CDLS 2017
The Business of Land Restoration and Trust
Caux Dialogue on Land and Security 2017
Thursday, 10. August 2017

Business of Land Restoration and Trust

Caux Dialogue on Land and Security 2017

Up to 60 million Africans will move to Europe by 2030 if land degradation continues, the Deputy Executive Secretary of the United Nations Convention to Combat Desertification (UNCCD) warned the fifth Caux Dialogue on Land and Security (CDLS). Dr Pradeep Monga was speaking at the opening of the dialogue, which was co-organized by Initiatives on Land, Lives and Peace (ILLP), the CAUX-Initiatives of Change Foundation, the UNCCD and the International Union for the Conservation of Nature (IUCN), and ran from 11-15 July, 2017.



Up to 60 per cent of the world’s conflicts are driven by disputes over natural resources, said Dr Monga. He spoke of the importance of land restoration for the environment, peace-building, communities and businesses around the world. ‘We need to build trust,’ he said. ‘It is important to have all the stakeholders around the same table first.’   

Zimbabwe’s prosperity will depend on sustainable land management, stated Zimbabwean Environment Minister, Oppah Muchinguri-Kashiri. Part of the country’s military budget already goes to tree planting.

This year’s CDLS focused on the role of business, and was divided into in three parallel streams: restoration, business, and peace and governance.



Land degradation is accelerating despite solemn international commitments, and affects some of the land we most depend on to feed the world. Yet the restoration stream finished on a note of optimism, as Rosemary Namatsi and John D Liu shared stories of regeneration from Africa and Asia.

Participants agreed that the technical aspects of land restoration are simpler than creating the social and political conditions they require. Among the topics discussed were Ecosystem Restoration Camps, and the importance of holistic management for locking carbon in the soil (addressed by Seth Itzkhan) and conserving grazing lands and water (reviewed by Judith Schwartz). Renald Flores gave a moving account of his journey from hedge fund manager to soil restoration consultant.



In the business stream Sofia Faruqi from the World Resources Institute (WRI) outlined the challenges of engaging private capital in restoration projects. Simeon Max from FairVentures Worldwide gave examples of farmer-driven social forestry in Borneo and Alan Laubsch of Lykke Wallet presented innovative ways of funding restoration.  Dr Mervat Abdel-Nasser described the creation of the New Hermopolis ecological complex in Egypt.

Oliver Gardner from Regeneration International spoke of the potential of Commonwealth countries in reversing climate change, while Dr Bremley Lyngdoh described World View’s large-scale mangrove restoration projects in Myanmar. Dorn Cox introduced Farm OS – a website for the exchange of farming knowledge. David Plattner and John DeBenedette from the Rain Trust launched a crowdfunding platform for forest restoration. The stream closed with a panel on linking private capital to land restoration projects, featuring Willem Ferwerda, CEO of CommonLand, David Jackson of the UN Capital Development Fund and the former IUCN Director General, Julia Marton-Lefèvre.  
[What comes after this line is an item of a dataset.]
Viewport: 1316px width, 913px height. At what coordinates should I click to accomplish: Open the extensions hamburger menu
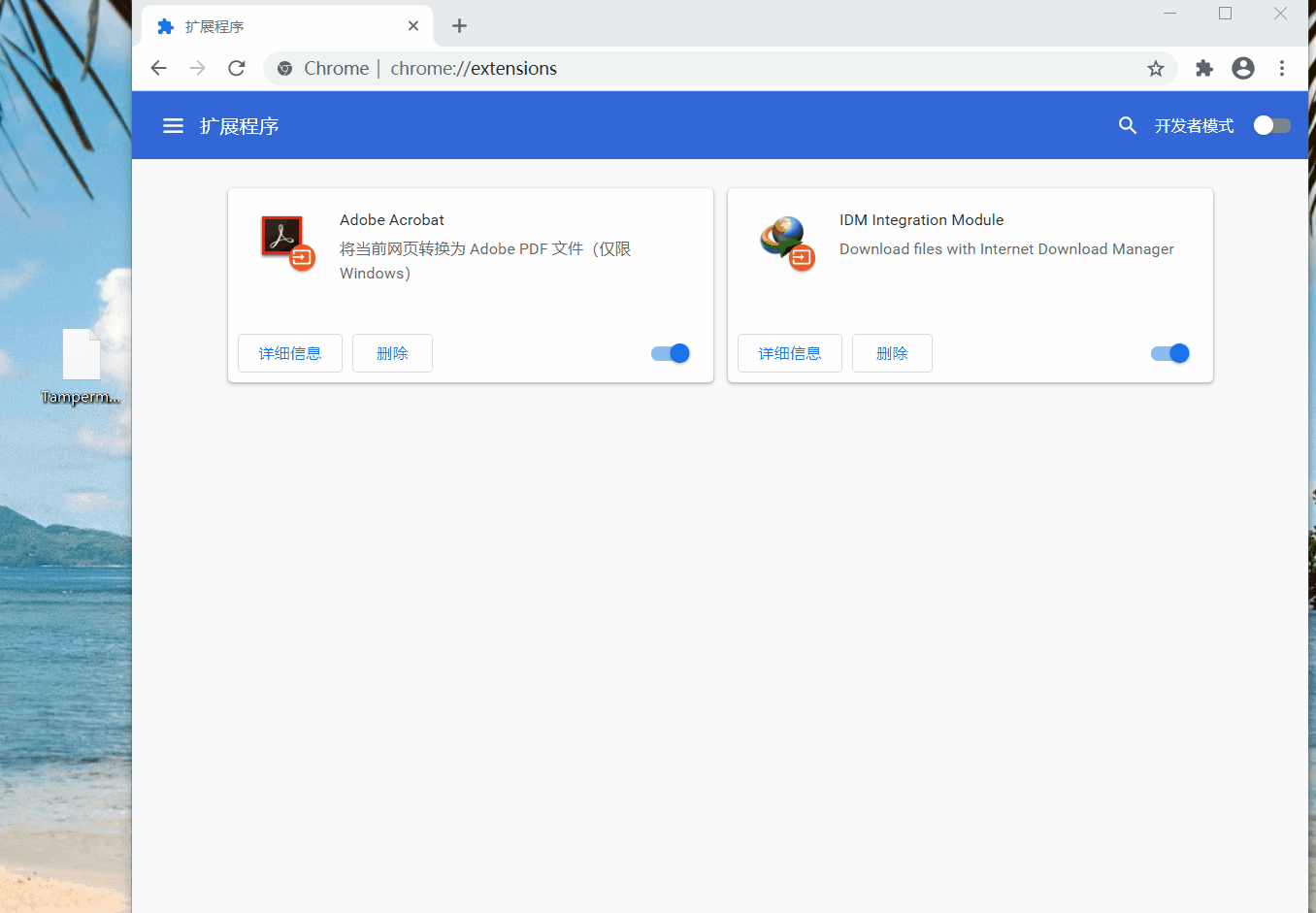(x=173, y=126)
In the peace and governance stream, Yousif el Tayeb, Executive Director of the Darfur Development and Reconstruction Agency, spoke of the interrelated challenges of land degradation and urbanization in Sudan. The founder of Greenhorns, Severine von Tscharner Fleming, explored how young farmers can access land at a time when most farmland is devoted to large scale production. Dr Muhammad Swazuri, Chairman of the Kenyan National Land Commission gave an overview of the causes of land conflicts in Kenya and of alternative approaches to resolving disputes.

CDLS 2017 saw the continuation of the Emerging Leaders mentoring programme, which offers a platform for introducing new technologies. There was also a report on the progress of the Kenyan Dialogue on Land and Security over the past two years and the next dialogue in Kenya was announced.